Over the last 10 to 15 years the markets for Australian lambs have shifted.  Domestic consumption used to account for more than 55% of production.  In 2021 we only ate 33% of lamb production locally.  Like beef and mutton, the major driver now for lamb prices is export demand.

The latest export figures for November somewhat confirm what the anecdotal evidence has been suggesting.  Figure 1 shows November lamb exports were down 12% on October.  The main contributor to lower exports was the US market, which took 24% less lamb. 

We reported around a month ago that prices for cheaper cuts to the US were weakening, and this has extended to more expensive ones now.  The quote for Australian Chilled Racks was last week the equivalent of $43/kg in our terms, down from $47 in August.

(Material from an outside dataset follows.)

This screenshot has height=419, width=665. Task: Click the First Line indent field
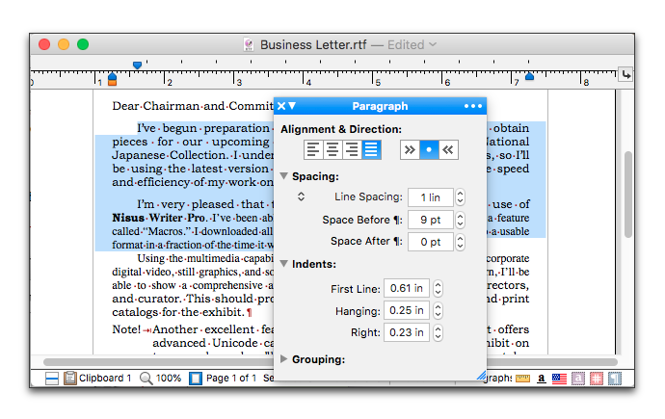[x=406, y=288]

It’s worth noting that lamb exports were above last year’s levels in total and to the US.  The problem might be oversupply. 

Lamb slaughter rates were similar in November compared to October, which when combined with lower exports means either more lambs heading to domestic markets or ending up in freezers.

Mutton exports for November were up on last month, but down 13% on November last year (figure 2).  This is despite sheep slaughter being at or above last year’s levels for much of October and November. 

There is basically no domestic market for mutton, so when export demand wanes, it has nowhere else to go. 

When we add in the fact that demand for store stock is at an all-time low, we get a perfect storm of strong supply, weak export demand and weak restocker demand.  The result for lamb doesn’t seem too bad compared to a National Mutton Indicator (NMI) at a 4 year low (figure 3).

What does it mean?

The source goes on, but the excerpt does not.